Work to be completed.
Nothing but the pictures is dropped; write out all the remaining data below exactly.

--- Supplied data ---

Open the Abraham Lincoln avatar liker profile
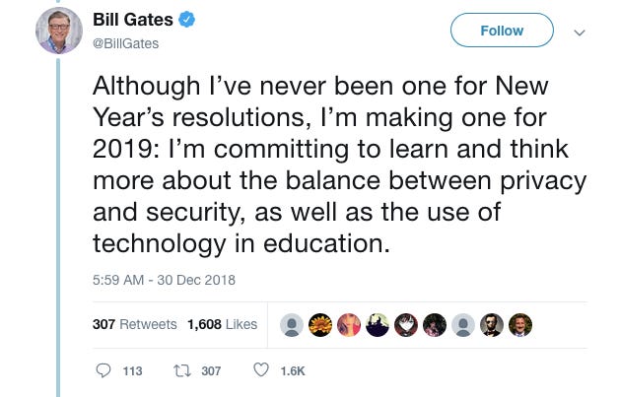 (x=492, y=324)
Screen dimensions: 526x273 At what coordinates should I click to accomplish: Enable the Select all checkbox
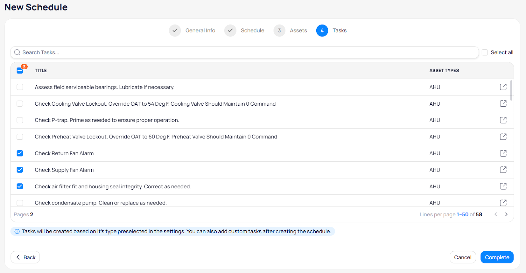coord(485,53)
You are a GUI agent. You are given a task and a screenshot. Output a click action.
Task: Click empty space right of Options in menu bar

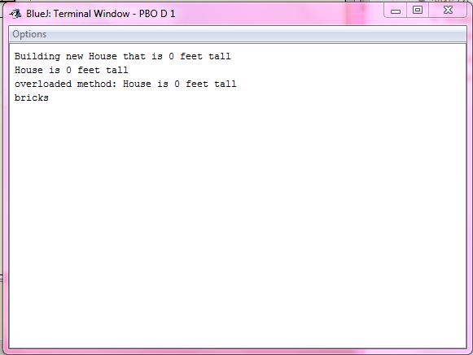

---

Result of the exercise.
Open the Abraham Lincoln avatar liker profile
 (x=492, y=324)
Screen dimensions: 526x273 At what coordinates should I click to accomplish: Enable the Select all checkbox
coord(485,53)
You are a GUI agent. You are given a task and a screenshot. Output a click action.
Task: Click empty space right of Options in menu bar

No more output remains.